**Working data**
___

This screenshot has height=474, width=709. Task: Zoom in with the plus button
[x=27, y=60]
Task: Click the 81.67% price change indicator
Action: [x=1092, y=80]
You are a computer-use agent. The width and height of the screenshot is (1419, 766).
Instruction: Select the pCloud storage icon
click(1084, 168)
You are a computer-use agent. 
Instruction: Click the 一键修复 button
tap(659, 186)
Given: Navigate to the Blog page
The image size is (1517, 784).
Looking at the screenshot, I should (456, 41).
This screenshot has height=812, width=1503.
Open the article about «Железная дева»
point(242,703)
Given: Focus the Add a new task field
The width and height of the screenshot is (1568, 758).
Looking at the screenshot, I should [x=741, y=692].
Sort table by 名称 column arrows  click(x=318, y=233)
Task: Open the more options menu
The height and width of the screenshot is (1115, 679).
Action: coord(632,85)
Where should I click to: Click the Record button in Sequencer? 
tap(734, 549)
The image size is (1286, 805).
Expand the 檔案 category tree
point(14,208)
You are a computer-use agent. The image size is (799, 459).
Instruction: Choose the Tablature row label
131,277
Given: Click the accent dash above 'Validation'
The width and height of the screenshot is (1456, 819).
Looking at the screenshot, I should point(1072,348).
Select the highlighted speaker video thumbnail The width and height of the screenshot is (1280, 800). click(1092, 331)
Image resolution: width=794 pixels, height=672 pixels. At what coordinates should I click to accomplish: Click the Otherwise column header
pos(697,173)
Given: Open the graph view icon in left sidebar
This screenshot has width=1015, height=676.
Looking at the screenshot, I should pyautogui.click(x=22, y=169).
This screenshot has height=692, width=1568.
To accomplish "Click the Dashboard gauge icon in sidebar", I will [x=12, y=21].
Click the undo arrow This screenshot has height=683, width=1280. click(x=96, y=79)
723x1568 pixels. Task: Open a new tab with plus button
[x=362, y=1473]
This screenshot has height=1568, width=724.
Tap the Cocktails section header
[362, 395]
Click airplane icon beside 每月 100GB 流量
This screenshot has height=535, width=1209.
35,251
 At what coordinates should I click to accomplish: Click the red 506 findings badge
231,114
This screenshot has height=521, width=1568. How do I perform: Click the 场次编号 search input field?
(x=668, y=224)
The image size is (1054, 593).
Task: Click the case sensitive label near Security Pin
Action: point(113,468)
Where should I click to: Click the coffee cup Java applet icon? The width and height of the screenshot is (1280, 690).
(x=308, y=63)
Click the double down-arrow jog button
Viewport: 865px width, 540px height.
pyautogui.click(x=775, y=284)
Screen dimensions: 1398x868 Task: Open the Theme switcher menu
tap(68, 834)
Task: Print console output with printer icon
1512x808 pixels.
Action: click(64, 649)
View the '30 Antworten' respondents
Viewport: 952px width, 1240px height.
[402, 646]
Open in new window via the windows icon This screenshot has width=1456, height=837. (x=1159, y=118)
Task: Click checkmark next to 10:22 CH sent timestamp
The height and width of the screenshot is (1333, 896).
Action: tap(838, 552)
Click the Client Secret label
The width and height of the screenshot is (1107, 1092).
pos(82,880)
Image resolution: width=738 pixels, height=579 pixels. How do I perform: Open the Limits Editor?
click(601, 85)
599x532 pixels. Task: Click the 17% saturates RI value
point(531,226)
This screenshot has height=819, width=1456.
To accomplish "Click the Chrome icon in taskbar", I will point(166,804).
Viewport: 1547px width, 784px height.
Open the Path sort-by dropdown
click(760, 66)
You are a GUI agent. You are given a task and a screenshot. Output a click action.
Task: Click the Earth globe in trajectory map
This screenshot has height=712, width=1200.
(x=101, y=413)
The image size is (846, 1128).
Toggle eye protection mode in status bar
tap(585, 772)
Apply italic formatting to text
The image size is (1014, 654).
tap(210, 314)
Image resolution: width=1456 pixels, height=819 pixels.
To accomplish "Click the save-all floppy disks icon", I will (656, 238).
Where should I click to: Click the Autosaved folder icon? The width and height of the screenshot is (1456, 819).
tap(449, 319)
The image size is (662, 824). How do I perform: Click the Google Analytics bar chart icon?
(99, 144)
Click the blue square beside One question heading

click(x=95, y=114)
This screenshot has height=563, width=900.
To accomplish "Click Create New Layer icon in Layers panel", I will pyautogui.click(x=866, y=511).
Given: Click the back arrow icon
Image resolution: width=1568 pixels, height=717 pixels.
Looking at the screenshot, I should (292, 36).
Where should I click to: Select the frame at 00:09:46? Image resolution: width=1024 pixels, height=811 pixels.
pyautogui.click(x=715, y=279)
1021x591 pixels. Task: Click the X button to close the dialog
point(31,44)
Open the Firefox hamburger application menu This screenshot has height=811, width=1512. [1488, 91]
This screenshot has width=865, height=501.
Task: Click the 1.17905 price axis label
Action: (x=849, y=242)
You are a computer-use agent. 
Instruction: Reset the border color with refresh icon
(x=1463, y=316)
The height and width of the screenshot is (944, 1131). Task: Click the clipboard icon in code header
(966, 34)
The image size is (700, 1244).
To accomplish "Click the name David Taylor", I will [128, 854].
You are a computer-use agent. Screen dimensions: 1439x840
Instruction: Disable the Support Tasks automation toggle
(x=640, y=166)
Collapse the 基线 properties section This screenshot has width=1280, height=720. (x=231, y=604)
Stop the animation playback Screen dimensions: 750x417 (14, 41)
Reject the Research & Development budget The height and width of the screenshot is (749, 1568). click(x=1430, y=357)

___

**Written exercise**
Could you output these records again, every line unchanged?

**Solution to this exercise**
This screenshot has height=474, width=709. Task: Zoom in with the plus button
[x=27, y=60]
Task: Click the 81.67% price change indicator
Action: [x=1092, y=80]
You are a computer-use agent. The width and height of the screenshot is (1419, 766).
Instruction: Select the pCloud storage icon
click(1084, 168)
You are a computer-use agent. 
Instruction: Click the 一键修复 button
tap(659, 186)
Given: Navigate to the Blog page
The image size is (1517, 784).
Looking at the screenshot, I should (456, 41).
This screenshot has height=812, width=1503.
Open the article about «Железная дева»
point(242,703)
Given: Focus the Add a new task field
The width and height of the screenshot is (1568, 758).
Looking at the screenshot, I should [x=741, y=692].
Sort table by 名称 column arrows  click(x=318, y=233)
Task: Open the more options menu
The height and width of the screenshot is (1115, 679).
Action: coord(632,85)
Where should I click to: Click the Record button in Sequencer? 
tap(734, 549)
The image size is (1286, 805).
Expand the 檔案 category tree
point(14,208)
You are a computer-use agent. The image size is (799, 459).
Instruction: Choose the Tablature row label
131,277
Given: Click the accent dash above 'Validation'
The width and height of the screenshot is (1456, 819).
Looking at the screenshot, I should point(1072,348).
Select the highlighted speaker video thumbnail The width and height of the screenshot is (1280, 800). click(1092, 331)
Image resolution: width=794 pixels, height=672 pixels. At what coordinates should I click to accomplish: Click the Otherwise column header
pos(697,173)
Given: Open the graph view icon in left sidebar
This screenshot has width=1015, height=676.
Looking at the screenshot, I should pyautogui.click(x=22, y=169).
This screenshot has height=692, width=1568.
To accomplish "Click the Dashboard gauge icon in sidebar", I will [x=12, y=21].
Click the undo arrow This screenshot has height=683, width=1280. click(x=96, y=79)
723x1568 pixels. Task: Open a new tab with plus button
[x=362, y=1473]
This screenshot has height=1568, width=724.
Tap the Cocktails section header
[362, 395]
Click airplane icon beside 每月 100GB 流量
This screenshot has height=535, width=1209.
35,251
 At what coordinates should I click to accomplish: Click the red 506 findings badge
231,114
This screenshot has height=521, width=1568. How do I perform: Click the 场次编号 search input field?
(x=668, y=224)
The image size is (1054, 593).
Task: Click the case sensitive label near Security Pin
Action: point(113,468)
Where should I click to: Click the coffee cup Java applet icon? The width and height of the screenshot is (1280, 690).
(x=308, y=63)
Click the double down-arrow jog button
Viewport: 865px width, 540px height.
pyautogui.click(x=775, y=284)
Screen dimensions: 1398x868 Task: Open the Theme switcher menu
tap(68, 834)
Task: Print console output with printer icon
1512x808 pixels.
Action: click(64, 649)
View the '30 Antworten' respondents
Viewport: 952px width, 1240px height.
[402, 646]
Open in new window via the windows icon This screenshot has width=1456, height=837. (x=1159, y=118)
Task: Click checkmark next to 10:22 CH sent timestamp
The height and width of the screenshot is (1333, 896).
Action: tap(838, 552)
Click the Client Secret label
The width and height of the screenshot is (1107, 1092).
pos(82,880)
Image resolution: width=738 pixels, height=579 pixels. How do I perform: Open the Limits Editor?
click(601, 85)
599x532 pixels. Task: Click the 17% saturates RI value
point(531,226)
This screenshot has height=819, width=1456.
To accomplish "Click the Chrome icon in taskbar", I will point(166,804).
Viewport: 1547px width, 784px height.
Open the Path sort-by dropdown
click(760, 66)
You are a GUI agent. You are given a task and a screenshot. Output a click action.
Task: Click the Earth globe in trajectory map
This screenshot has height=712, width=1200.
(x=101, y=413)
The image size is (846, 1128).
Toggle eye protection mode in status bar
tap(585, 772)
Apply italic formatting to text
The image size is (1014, 654).
tap(210, 314)
Image resolution: width=1456 pixels, height=819 pixels.
To accomplish "Click the save-all floppy disks icon", I will (656, 238).
Where should I click to: Click the Autosaved folder icon? The width and height of the screenshot is (1456, 819).
tap(449, 319)
The image size is (662, 824). How do I perform: Click the Google Analytics bar chart icon?
(99, 144)
Click the blue square beside One question heading

click(x=95, y=114)
This screenshot has height=563, width=900.
To accomplish "Click Create New Layer icon in Layers panel", I will pyautogui.click(x=866, y=511).
Given: Click the back arrow icon
Image resolution: width=1568 pixels, height=717 pixels.
Looking at the screenshot, I should (292, 36).
Where should I click to: Select the frame at 00:09:46? Image resolution: width=1024 pixels, height=811 pixels.
pyautogui.click(x=715, y=279)
1021x591 pixels. Task: Click the X button to close the dialog
point(31,44)
Open the Firefox hamburger application menu This screenshot has height=811, width=1512. [1488, 91]
This screenshot has width=865, height=501.
Task: Click the 1.17905 price axis label
Action: (x=849, y=242)
You are a computer-use agent. 
Instruction: Reset the border color with refresh icon
(x=1463, y=316)
The height and width of the screenshot is (944, 1131). Task: Click the clipboard icon in code header
(966, 34)
The image size is (700, 1244).
To accomplish "Click the name David Taylor", I will [128, 854].
You are a computer-use agent. Screen dimensions: 1439x840
Instruction: Disable the Support Tasks automation toggle
(x=640, y=166)
Collapse the 基线 properties section This screenshot has width=1280, height=720. (x=231, y=604)
Stop the animation playback Screen dimensions: 750x417 (14, 41)
Reject the Research & Development budget The height and width of the screenshot is (749, 1568). click(x=1430, y=357)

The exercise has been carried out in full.